**TRECHO APRESENTADO**
Casa Carlos: 65 anos de história e tradição
Em uma de suas obras, a escritora norte-americana Suzanne Collins diz que a vida não é mensurada apenas nos anos vividos, mas no número de vidas que tocamos ao nosso redor.
E por mais que seja possível contabilizar o tempo de atuação do senhor Carlos Zeitune no comércio petropolitano, há tempos o seu legado transcende toda e qualquer medida.
Fundada em abril de 1956, a Casa Carlos é um dos poucos estabelecimentos comerciais de Petrópolis cujo dia a dia ainda é acompanhado por seu fundador. Embora especializada no segmento dos eletroeletrônicos, aos olhos do público a marca registrada da loja nunca foram as máquinas, mas o acolhimento proporcionado pela presença certa do Sr. Carlos.

**TAREFA PROPOSTA**
Liste cada nome próprio de pessoa, lugar ou estabelecimento citado no trecho sobre a Casa Carlos uma única vez, tratando "Sr. Carlos" e "Carlos Zeitune" como a mesma pessoa. Não é preciso consultar os dados.

**BLOCO DE DADOS**

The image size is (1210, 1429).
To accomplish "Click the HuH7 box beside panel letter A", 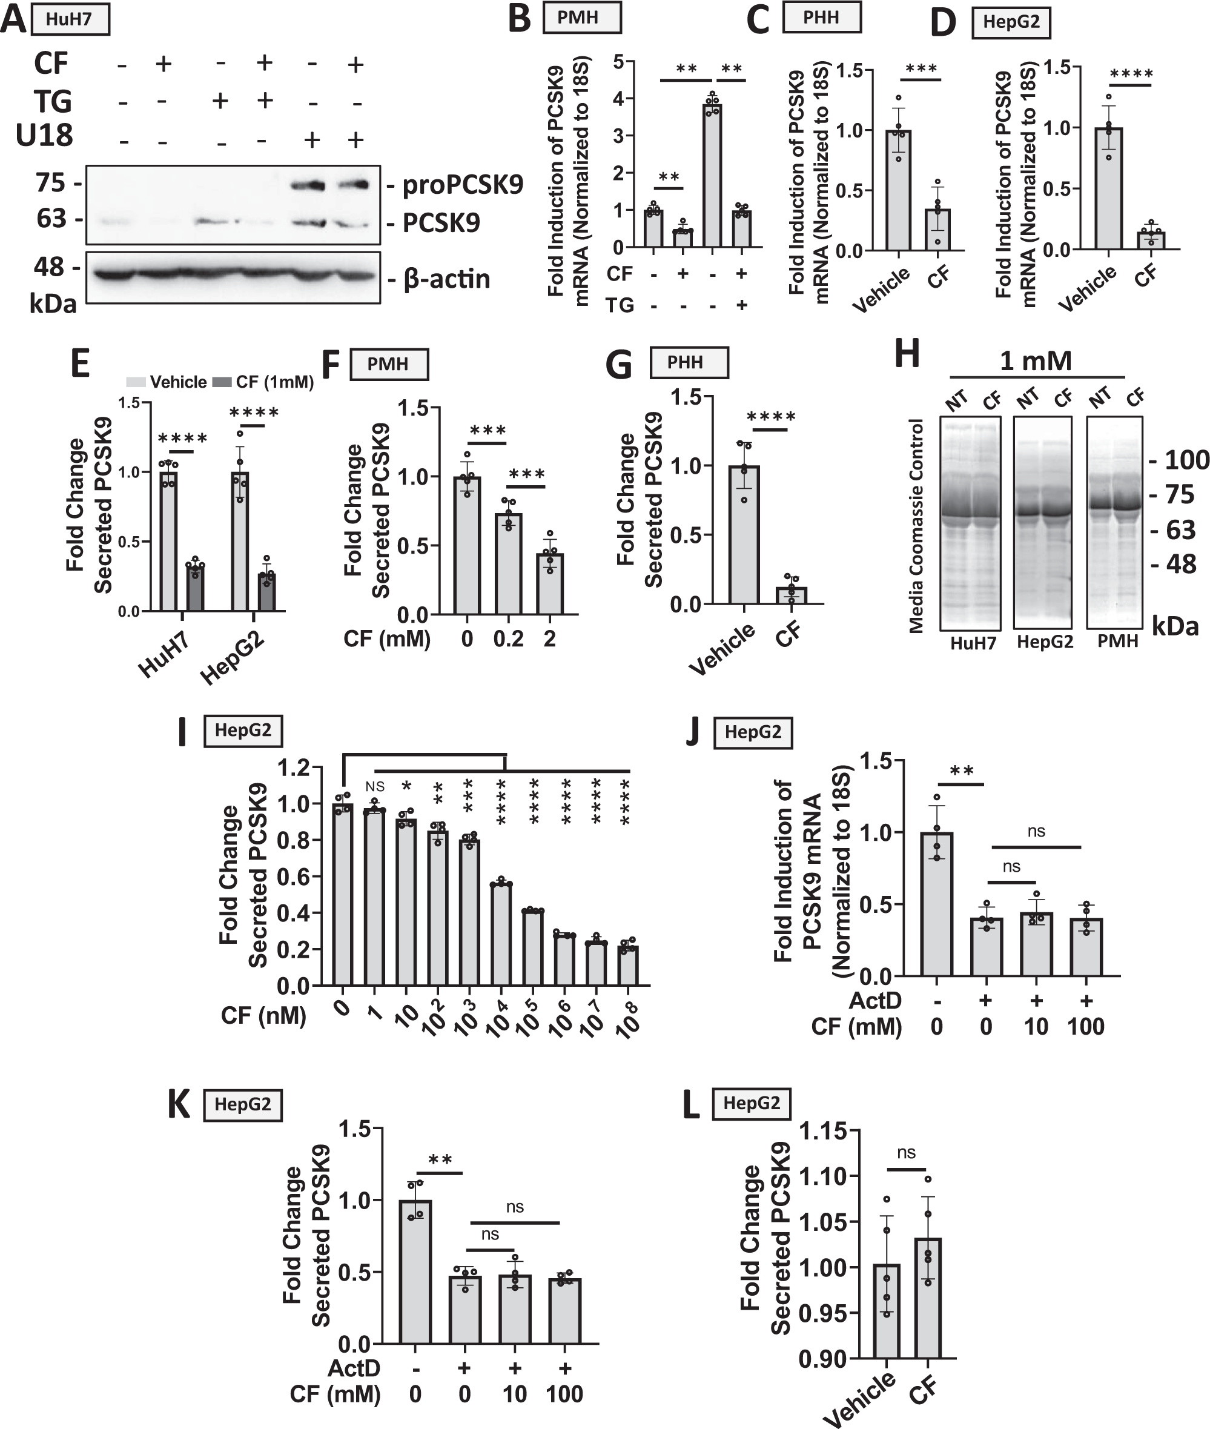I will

**RESPOSTA ESPERADA**
Casa Carlos, Suzanne Collins, Carlos Zeitune, Petrópolis